NEW YORK (Real Money) -- Hey Jeff Immelt, thanks for the heads up. You've just confirmed a lot of what I've been saying about the trajectory of financial markets and where the next big opportunities in oil are going to be with your proposed sales of GE Capital and your massive real estate holdings to Blackstone (BX - Get Report).
Oil? How can I talk about the oil markets when GE (GE - Get Report) had absolutely nothing to do with them? The mega-trends that this paring down of GE represent are all about the financial engineering and opportunities that the financial markets, including the oil market, has presented in the last 10 years, both up and down. When GE decides to get out of half a trillion dollars of financial assets today, it says plenty about the next big thing tomorrow.
Immelt wants to have the success in stock price that predecessor Jack Welch had, but all the financial tricks that Welch used are gone. Dodd-Frank has been a big part of stripping financial institutions of much of the leveraged profit schemes from fixed income, real estate and, yes, commodities and oil. For GE, not primarily in the finance game, getting labeled as a too-big-to-fail potential problem, like AIG (AIG - Get Report) and MetLife (MET - Get Report) have, isn't worth it if the regulations don't allow a big profit to flow from all that paperwork and compliance. The insurance companies are whining about it and so is Jamie Dimon of JPMorgan Chase (JPM - Get Report), now the self-appointed head lobbyist against Dodd-Frank restrictions.
Immelt decided to just get out of the game and concentrate on light bulbs and aircraft engines and 400 other things his company does well. I mean, who needs that headache if you don't have to have it, right Jeff?
Now, let's circle back to oil, as I always do.
Among the biggest winners in the last oil boom from 2003-2008 were the investment banks, as they leveraged up on booming oil prices and booming oil companies. The commodity divisions traded for billions of dollars a year in oil forwards and futures and the financial advisory business on fixed income issuance, IPOs, MLPs, subsidiaries -- just about everything in the oil world -- was booming as well.

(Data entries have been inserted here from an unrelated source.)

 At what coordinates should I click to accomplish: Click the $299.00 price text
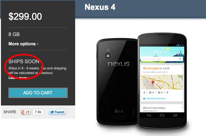coord(25,17)
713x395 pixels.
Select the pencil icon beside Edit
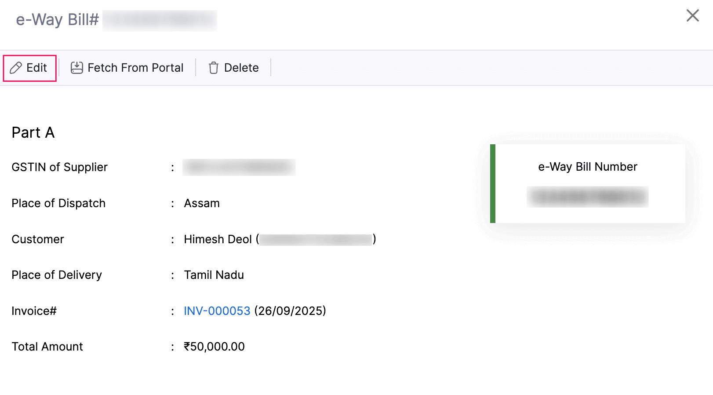pyautogui.click(x=16, y=67)
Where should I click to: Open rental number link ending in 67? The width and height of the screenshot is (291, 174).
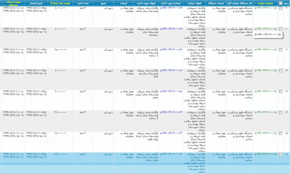pyautogui.click(x=171, y=50)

One thing we know for sure is that another boom is coming in oil -- my upcoming book "Shale Boom, Shale Bust" discusses all of this -- and another thing we think we know is that the financial oil players of yesterday are leaving the business. As Immelt and others get out, we need to identify those players ready to fill that vacuum and preparing to cash in on the next big move -- preferably without the federal government looking over their shoulders -- and invest in them.
That might let AIG, MetLife, Prudential (PRU - Get Report), or anyone else out who has been labeled as a systemic risk, including the investment banks. Jamie Dimon may cry, but the regulation and capitalization requirements inside Dodd-Frank aren't going to change soon enough for them to take advantage of the next oil boom.
But it does point to companies like Blackstone and Apollo and other private equity players ready to invest and use the leverage of low interest rates that the IBs now can't. They will surely clean up. It also, perhaps, points to advisory firms who have great relationships inside the oil patch, but have yet to venture into financial services (Bain, Deloitte, KKR and others). It wouldn't take much to interest these companies into moving into oil as the insurance companies did during the 2000s.
So, thanks for the insight, Jeff. You've just provided another reason to start looking for the next winners in a financial business you've decided is just too much trouble.